◆ **Your assignment**: Of the entries below, return exactly those lines that fall between the one containing "Duurzame materialen (487, 2309)" and the one containing "Gezondheid (372, 2336)", the two end lines included.
======== Extracted records
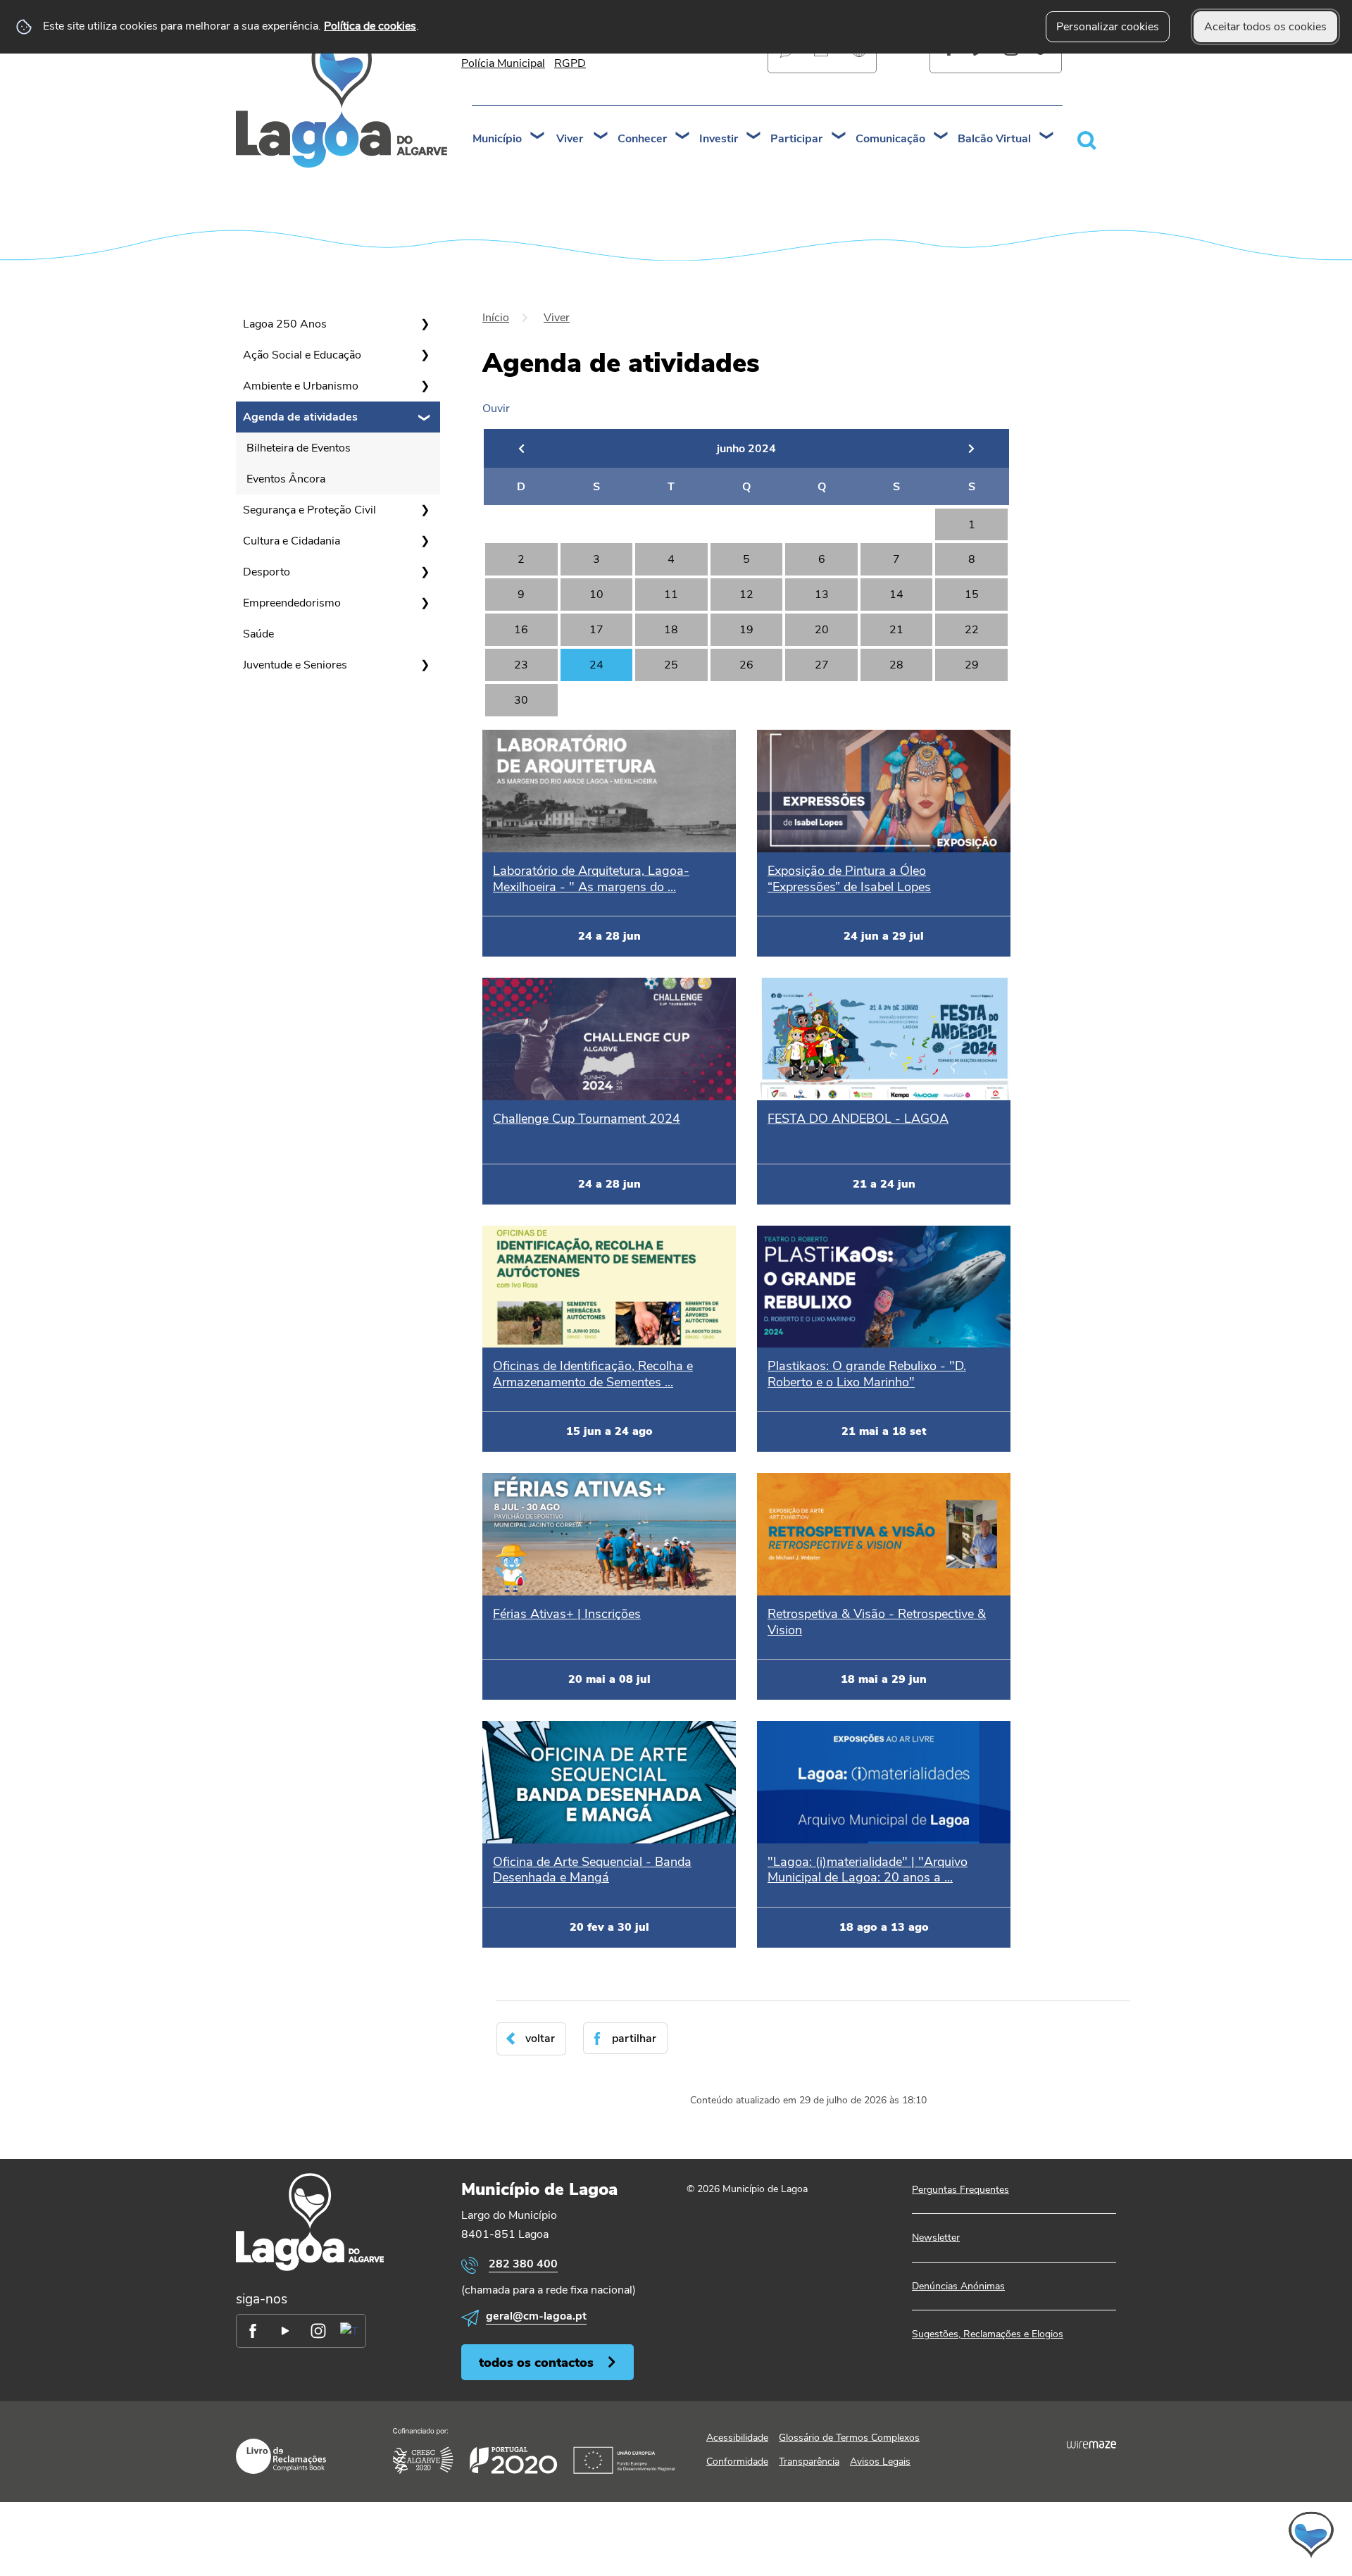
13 (822, 594)
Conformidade (737, 2461)
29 (972, 665)
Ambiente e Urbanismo (300, 386)
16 (521, 629)
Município (497, 139)
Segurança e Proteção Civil (309, 510)
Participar (796, 139)
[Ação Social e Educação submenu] (424, 355)
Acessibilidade (737, 2437)
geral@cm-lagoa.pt (536, 2316)
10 (596, 594)
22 (972, 629)
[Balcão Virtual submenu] (1047, 137)
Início (495, 317)
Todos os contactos (536, 2362)
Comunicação (890, 139)
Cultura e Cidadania (291, 541)
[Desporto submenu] (424, 571)
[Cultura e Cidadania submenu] (424, 540)
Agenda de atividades (300, 417)
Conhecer (642, 139)
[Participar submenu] (839, 137)
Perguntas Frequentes (960, 2189)
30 (521, 700)
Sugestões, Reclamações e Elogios (987, 2334)
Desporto (266, 572)
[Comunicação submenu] (941, 137)
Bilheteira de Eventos (298, 448)
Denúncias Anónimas (958, 2286)
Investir (718, 139)
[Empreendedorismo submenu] (424, 602)
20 (822, 629)
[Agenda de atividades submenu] (424, 417)
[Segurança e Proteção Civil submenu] (424, 509)
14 (896, 594)
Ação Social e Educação (302, 355)
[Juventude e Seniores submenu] (424, 664)
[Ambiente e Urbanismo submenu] (424, 386)
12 (746, 594)
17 (596, 629)
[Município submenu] (537, 137)
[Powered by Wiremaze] (1091, 2444)
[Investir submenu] (754, 137)
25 (671, 665)
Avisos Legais (880, 2461)
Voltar (540, 2038)
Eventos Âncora (285, 479)
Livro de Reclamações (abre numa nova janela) (281, 2456)
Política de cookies (370, 26)
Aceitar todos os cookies (1265, 27)
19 (746, 629)
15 (972, 594)
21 (896, 629)
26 (746, 665)
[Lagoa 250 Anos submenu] (424, 324)
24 (596, 665)
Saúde (258, 634)
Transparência (809, 2461)
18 (671, 629)
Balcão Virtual (994, 139)
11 (671, 594)
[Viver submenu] (601, 137)
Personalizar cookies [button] (1107, 27)
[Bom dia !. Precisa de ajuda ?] (1187, 2534)
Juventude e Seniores (295, 665)
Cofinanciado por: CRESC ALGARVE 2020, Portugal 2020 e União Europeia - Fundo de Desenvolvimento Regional (534, 2451)
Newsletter (936, 2237)
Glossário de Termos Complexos (849, 2437)
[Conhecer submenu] (683, 137)
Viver (569, 139)
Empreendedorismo (292, 603)
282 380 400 (523, 2264)
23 (521, 665)
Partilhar (634, 2038)
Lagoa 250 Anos (285, 324)
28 (896, 665)
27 (822, 665)
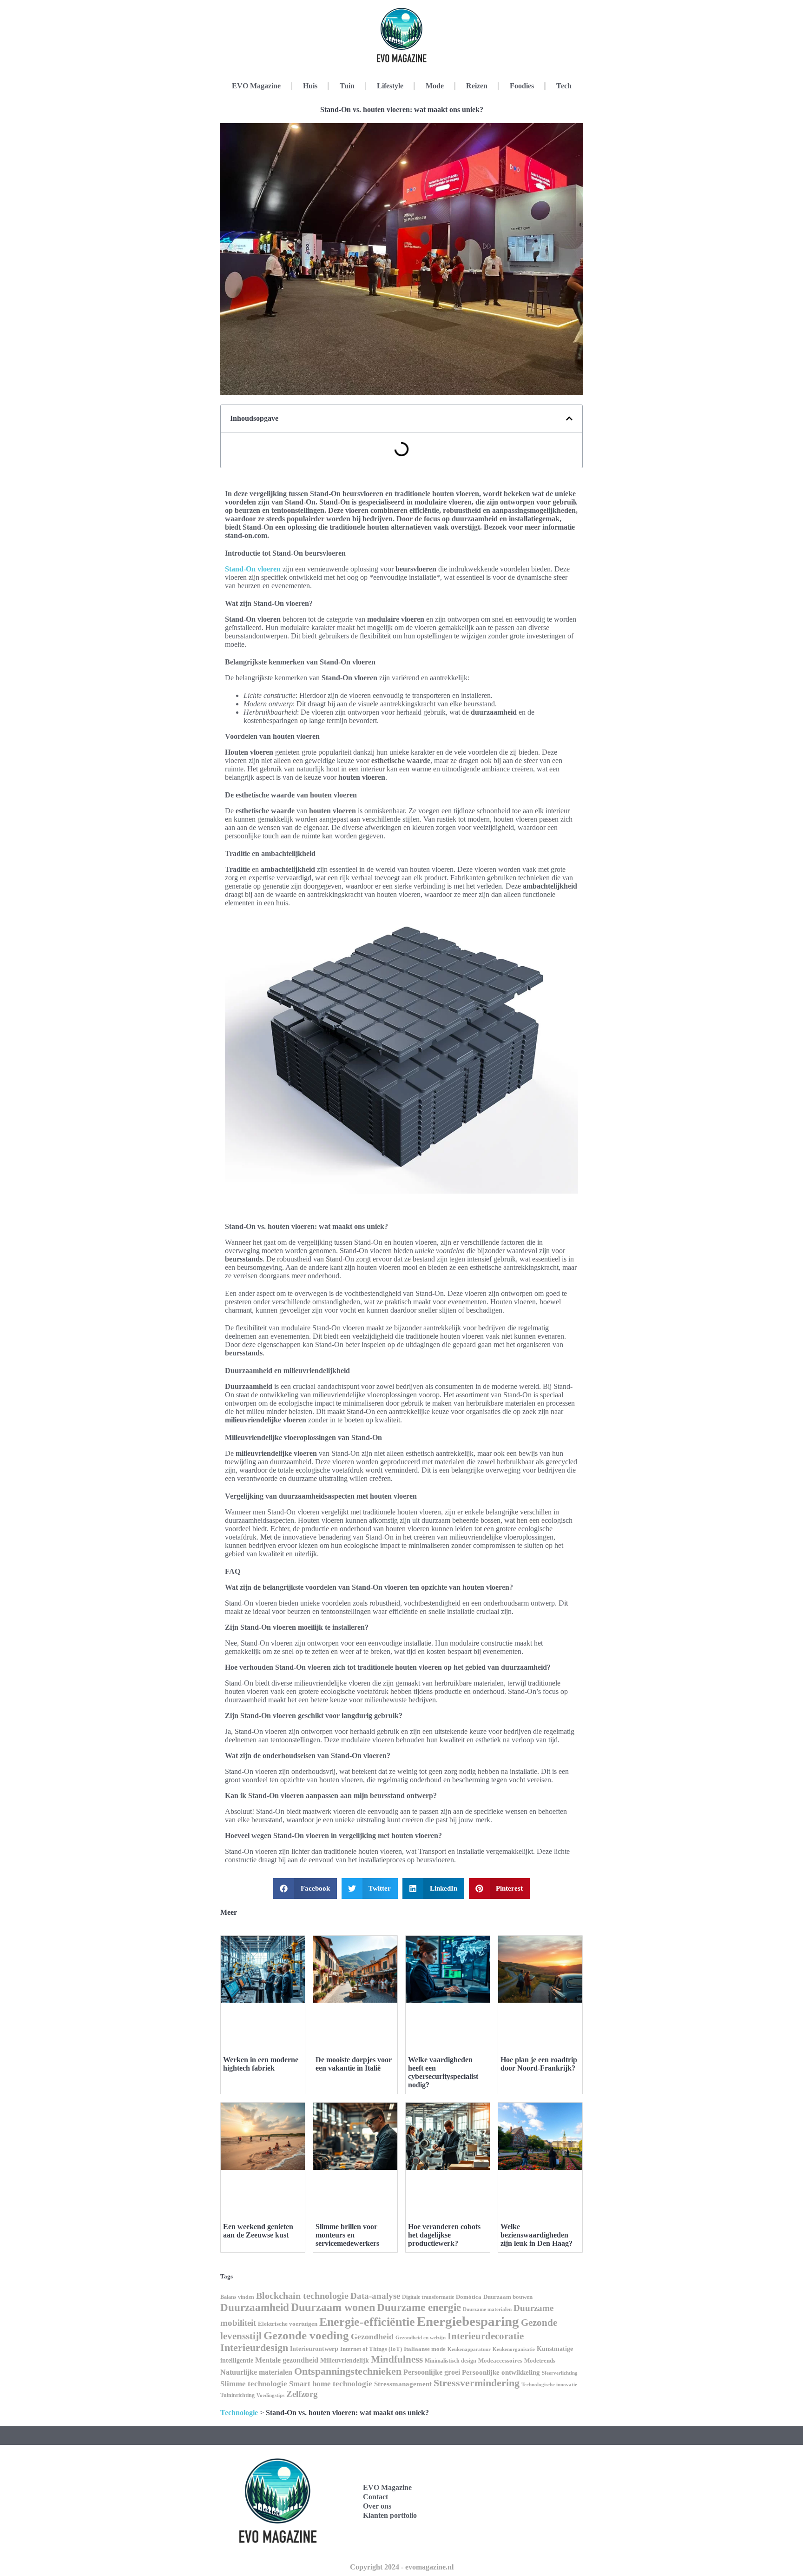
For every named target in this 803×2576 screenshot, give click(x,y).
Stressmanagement (403, 2384)
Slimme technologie (253, 2383)
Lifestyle (390, 86)
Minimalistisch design (450, 2360)
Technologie (239, 2413)
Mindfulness (397, 2359)
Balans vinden (237, 2297)
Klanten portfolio (390, 2515)
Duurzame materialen (487, 2309)
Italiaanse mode (425, 2348)
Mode (435, 86)
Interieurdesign (254, 2347)
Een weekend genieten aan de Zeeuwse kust (258, 2231)
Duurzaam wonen (333, 2307)
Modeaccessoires (500, 2360)
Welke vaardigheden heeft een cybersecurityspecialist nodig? (443, 2072)
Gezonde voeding (306, 2335)
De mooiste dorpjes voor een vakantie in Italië (354, 2064)
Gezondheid (372, 2336)
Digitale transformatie (428, 2297)
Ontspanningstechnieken (348, 2371)
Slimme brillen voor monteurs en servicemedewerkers (347, 2235)
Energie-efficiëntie (367, 2322)
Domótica (468, 2297)
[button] (569, 418)
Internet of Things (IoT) (371, 2349)
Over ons (377, 2506)
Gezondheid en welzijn (420, 2337)
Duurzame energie (419, 2307)
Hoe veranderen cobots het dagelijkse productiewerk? (444, 2235)
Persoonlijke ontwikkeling (501, 2372)
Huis (310, 86)
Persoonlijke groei (431, 2372)
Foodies (522, 86)
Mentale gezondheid (286, 2360)
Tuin (347, 86)
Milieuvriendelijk (344, 2360)
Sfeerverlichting (560, 2373)
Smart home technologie (330, 2383)
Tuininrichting (237, 2395)
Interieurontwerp (314, 2348)
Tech (564, 86)
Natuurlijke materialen (256, 2372)
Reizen (476, 86)
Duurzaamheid (254, 2307)
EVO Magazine (256, 86)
================
◆ **Solved exercise**:
Duurzame materialen (487, 2309)
Italiaanse mode (425, 2348)
Mode (435, 86)
Interieurdesign (254, 2347)
Een weekend genieten aan de Zeeuwse kust (258, 2231)
Duurzaam wonen (333, 2307)
Modeaccessoires (500, 2360)
Welke vaardigheden heeft een cybersecurityspecialist nodig? (443, 2072)
Gezonde voeding (306, 2335)
De mooiste dorpjes voor een vakantie in Italië (354, 2064)
Gezondheid (372, 2336)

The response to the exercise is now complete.